How Diffusion Models Work
As part of my research into the mechanisms of compositionality in generative AI, I am conducting a review of the foundational literature surrounding Diffusion Models. While these models have achieved ubiquity in text-to-image generation, understanding their underlying mathematical formulations and architectural constraints is essential for addressing their current limitations in factorization and generalization.
This post summarizes the theoretical framework of diffusion models, covering the probabilistic definitions, conditioning mechanisms, and the trade-offs between pixel-space and latent-space architectures.
2.1 Formulations of Diffusion Models
Diffusion models can be formalized through three primary frameworks: Denoising Diffusion Probabilistic Models (DDPMs), Score-based Generative Models (SGMs), and Stochastic Differential Equations (SDEs).
2.1.1 Denoising Diffusion Probabilistic Models (DDPMs)
The DDPM framework defines a forward Markov chain that gradually adds Gaussian noise to data \(x_0\) until it approaches an isotropic Gaussian distribution \(x_T\). The transition kernel is defined as: \(q(x_t \mid x_{t-1})=\mathcal{N}\!\left(x_t;\sqrt{1-\beta_t}\,x_{t-1},\beta_t I\right),\) where \(\beta_t \in (0,1)\) controls the noise variance.

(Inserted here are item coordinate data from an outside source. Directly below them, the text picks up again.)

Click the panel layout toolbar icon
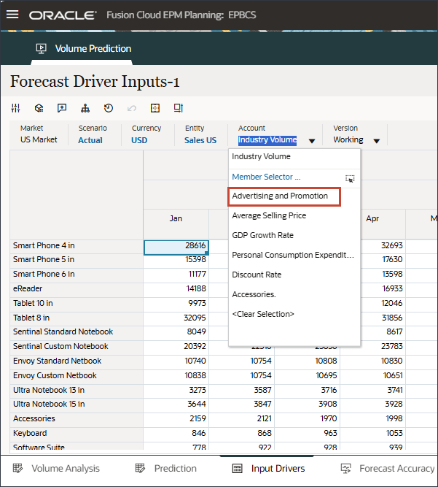Screen dimensions: 438x487 pyautogui.click(x=178, y=108)
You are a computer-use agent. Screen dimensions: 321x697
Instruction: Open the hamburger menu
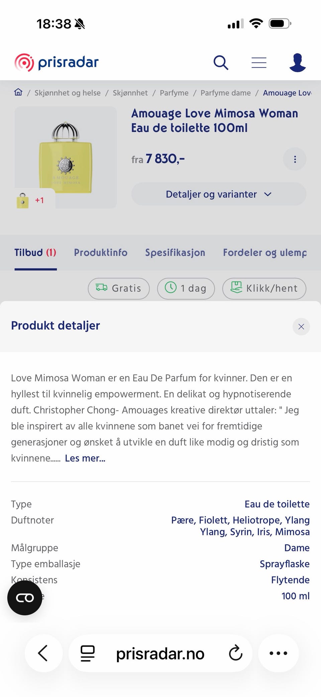click(259, 62)
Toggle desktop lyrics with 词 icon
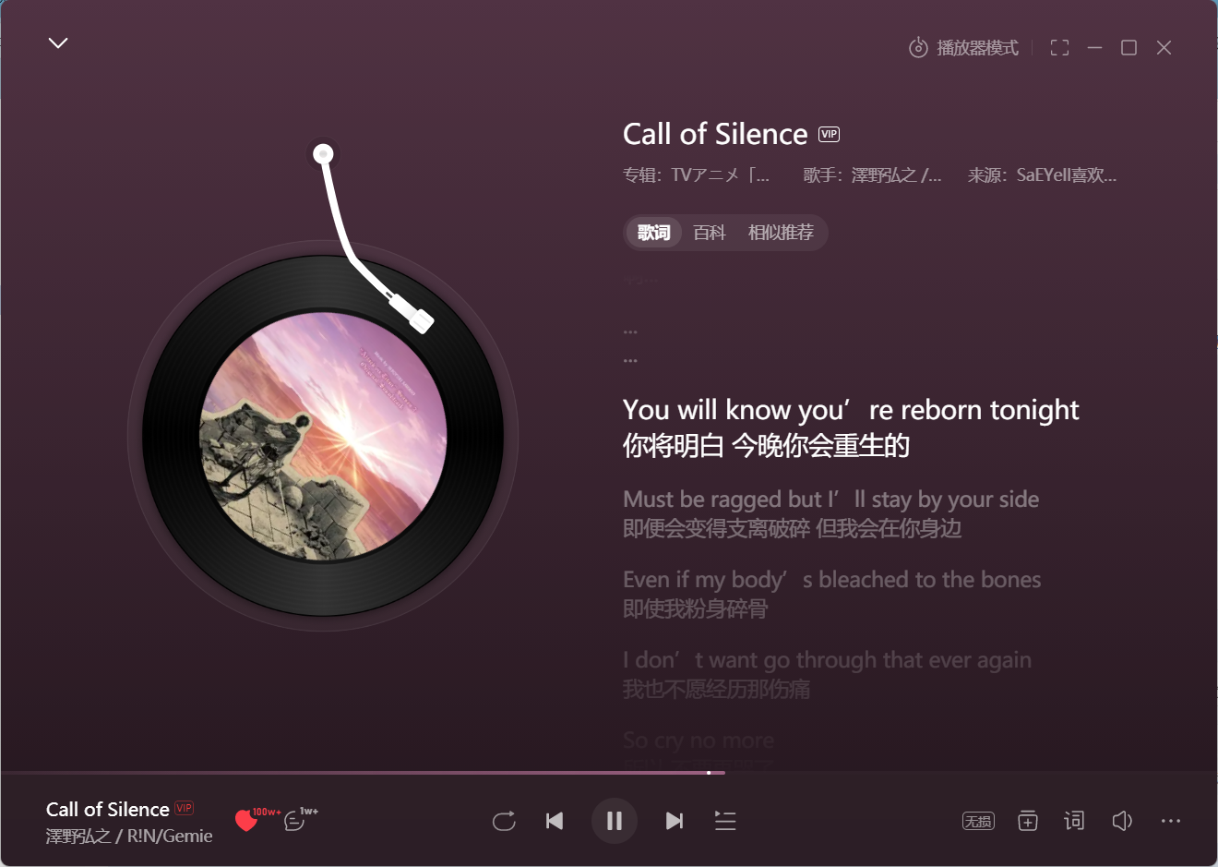The height and width of the screenshot is (867, 1218). [1074, 821]
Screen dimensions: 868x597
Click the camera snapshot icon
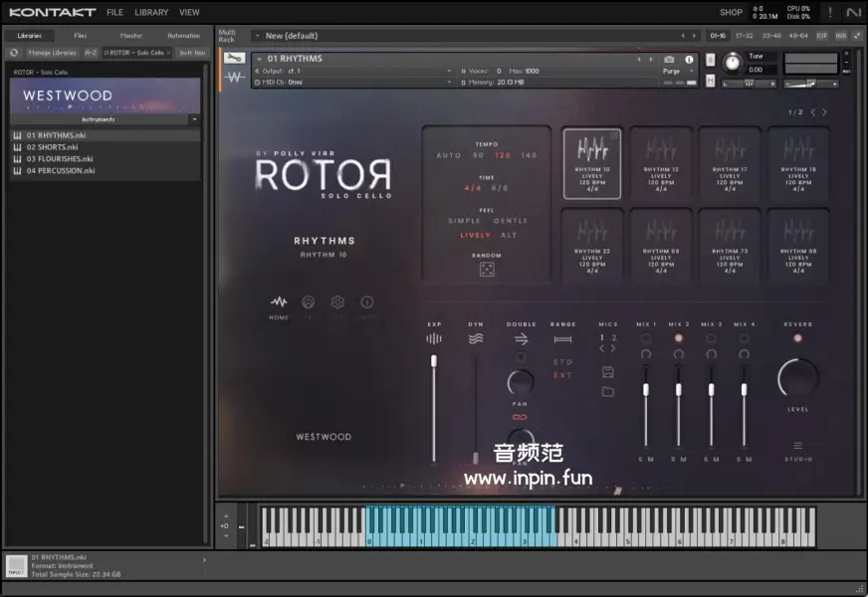coord(669,60)
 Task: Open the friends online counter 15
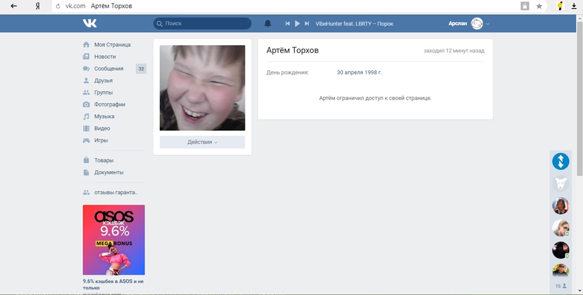coord(561,286)
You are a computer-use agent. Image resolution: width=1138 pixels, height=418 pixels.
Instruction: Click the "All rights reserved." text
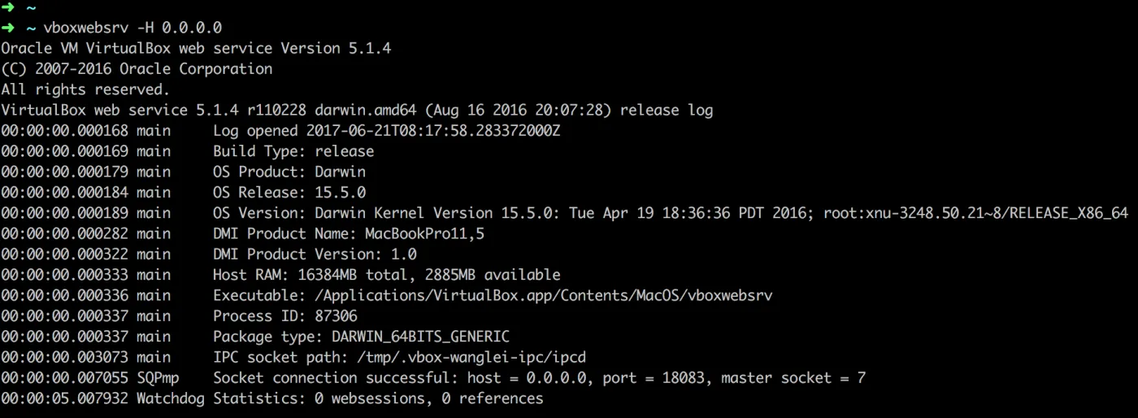[x=85, y=89]
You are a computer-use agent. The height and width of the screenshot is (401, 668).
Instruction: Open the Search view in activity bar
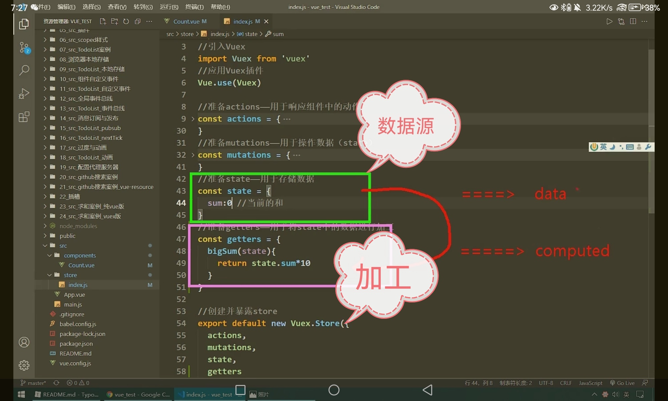coord(24,70)
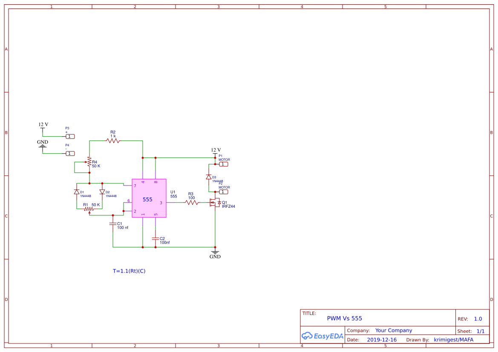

Let \(\alpha_t := 1-\beta_t\) and \(\bar{\alpha}_t := \prod_{s=1}^{t} \alpha_s\). Then the marginal distribution is:
\[q(x_t \mid x_0)=\mathcal{N}\!\left(x_t;\sqrt{\bar{\alpha}_t}\,x_0,(1-\bar{\alpha}_t)I\right).\]Using the reparameterization trick with \(\epsilon \sim \mathcal{N}(0,I)\), we can write:
\[x_t=\sqrt{\bar{\alpha}_t}\,x_0 + \sqrt{1-\bar{\alpha}_t}\,\epsilon.\]The generative capability arises from learning a parameterized reverse Markov chain. The model estimates the transition kernel \(p_\theta(x_{t-1}\mid x_t)\) to iteratively denoise the latent variables:
\[p_\theta(x_{t-1} | x_t) = \mathcal{N}(x_{t-1}; \mu_\theta(x_t, t), \Sigma_\theta(x_t, t))\]Training is typically performed by optimizing a variational lower bound (ELBO) on the negative log-likelihood.
Step 1: Marginalize likelihood: the probability of \(x_0\) is obtained by integrating out all latent variables \(x_{1:T}\). This integral is generally intractable.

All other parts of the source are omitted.